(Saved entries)
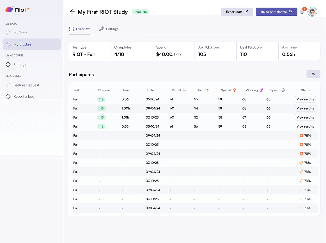Click the Export data button
The height and width of the screenshot is (243, 326).
point(237,12)
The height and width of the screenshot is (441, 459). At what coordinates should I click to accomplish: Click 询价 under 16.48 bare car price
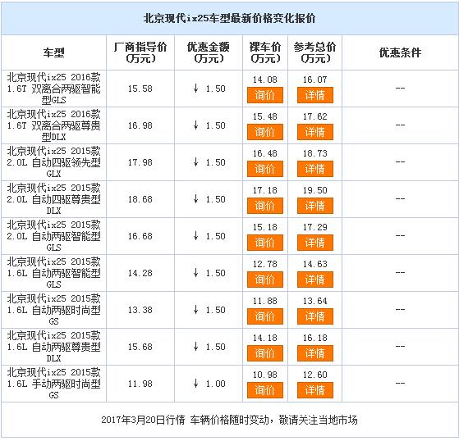(265, 169)
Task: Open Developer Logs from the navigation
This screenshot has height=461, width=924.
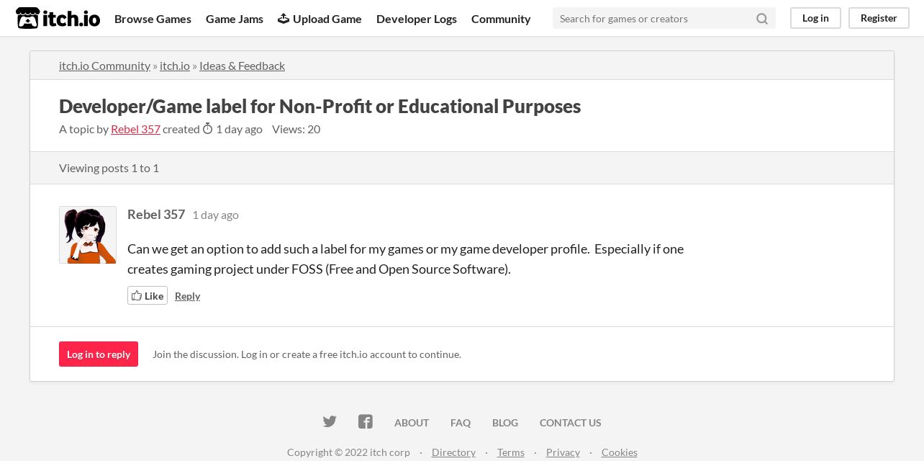Action: point(417,19)
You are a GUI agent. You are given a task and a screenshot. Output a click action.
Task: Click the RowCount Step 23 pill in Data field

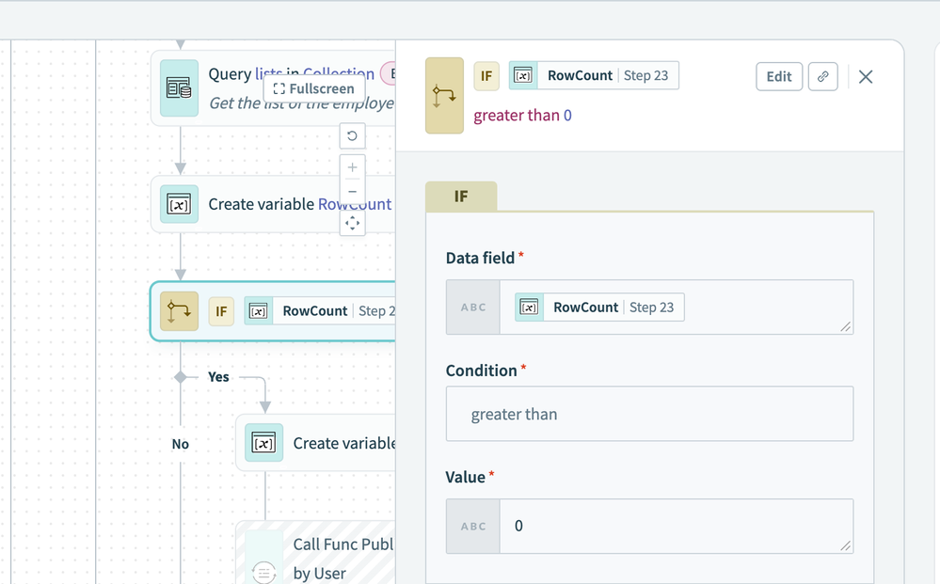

WORK REQUEST - When you reach the line containing "Task: Open Developer Logs from the navigation" in the entries above, please retype it and each line after it through the last one, exactly, without the pictures.

SOLUTION TO THE PROBLEM -
Task: Open Developer Logs from the navigation
This screenshot has height=461, width=924.
Action: point(417,19)
You are a GUI agent. You are given a task and a screenshot. Output a click action.
Task: Click the RowCount Step 23 pill in Data field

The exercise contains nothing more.